What the exercise asks: Every line with "Open" in it should be copied from the data.

Task inputs:
[Start of section]
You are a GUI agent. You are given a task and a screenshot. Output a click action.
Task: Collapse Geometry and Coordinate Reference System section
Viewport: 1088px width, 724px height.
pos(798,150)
[End of section]
[Start of section]
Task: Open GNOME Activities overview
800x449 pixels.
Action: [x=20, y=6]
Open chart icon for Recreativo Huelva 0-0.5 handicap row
[End of section]
Written solution:
Task: Open GNOME Activities overview
Open chart icon for Recreativo Huelva 0-0.5 handicap row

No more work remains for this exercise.